** Information provided follows **

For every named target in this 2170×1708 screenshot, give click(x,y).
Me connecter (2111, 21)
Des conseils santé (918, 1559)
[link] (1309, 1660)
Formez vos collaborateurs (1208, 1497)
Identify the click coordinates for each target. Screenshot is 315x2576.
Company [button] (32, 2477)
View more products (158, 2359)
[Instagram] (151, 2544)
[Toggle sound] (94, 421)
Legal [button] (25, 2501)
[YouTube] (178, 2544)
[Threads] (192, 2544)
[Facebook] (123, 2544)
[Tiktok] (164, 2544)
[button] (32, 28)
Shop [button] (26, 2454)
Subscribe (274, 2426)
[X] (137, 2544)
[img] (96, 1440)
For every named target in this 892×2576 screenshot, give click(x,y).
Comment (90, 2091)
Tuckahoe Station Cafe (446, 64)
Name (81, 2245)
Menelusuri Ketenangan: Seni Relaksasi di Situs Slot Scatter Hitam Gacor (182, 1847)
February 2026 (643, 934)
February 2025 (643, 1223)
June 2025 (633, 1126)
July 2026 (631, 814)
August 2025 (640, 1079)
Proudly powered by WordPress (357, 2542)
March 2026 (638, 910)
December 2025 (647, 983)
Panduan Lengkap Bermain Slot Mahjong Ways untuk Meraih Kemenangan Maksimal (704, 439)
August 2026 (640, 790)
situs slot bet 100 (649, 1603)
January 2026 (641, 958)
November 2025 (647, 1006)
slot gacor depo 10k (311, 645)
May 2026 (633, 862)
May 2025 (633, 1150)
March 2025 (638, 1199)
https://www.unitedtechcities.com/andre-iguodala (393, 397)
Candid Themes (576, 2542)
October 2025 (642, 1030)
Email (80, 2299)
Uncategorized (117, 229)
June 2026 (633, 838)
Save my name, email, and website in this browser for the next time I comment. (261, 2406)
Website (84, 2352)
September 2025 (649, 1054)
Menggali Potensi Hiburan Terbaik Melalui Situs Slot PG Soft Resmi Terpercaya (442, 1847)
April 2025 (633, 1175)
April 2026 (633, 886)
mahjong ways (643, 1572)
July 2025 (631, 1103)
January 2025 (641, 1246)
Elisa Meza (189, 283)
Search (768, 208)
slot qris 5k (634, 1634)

** End of Information provided **

Assignment ->
Quote exactly the opening line of the material above and every line after it, up to and including the line that contains "[Facebook] (123, 2544)".

Exercise solution ->
For every named target in this 2170×1708 screenshot, give click(x,y).
Me connecter (2111, 21)
Des conseils santé (918, 1559)
[link] (1309, 1660)
Formez vos collaborateurs (1208, 1497)
Identify the click coordinates for each target. Screenshot is 315x2576.
Company [button] (32, 2477)
View more products (158, 2359)
[Instagram] (151, 2544)
[Toggle sound] (94, 421)
Legal [button] (25, 2501)
[YouTube] (178, 2544)
[Threads] (192, 2544)
[Facebook] (123, 2544)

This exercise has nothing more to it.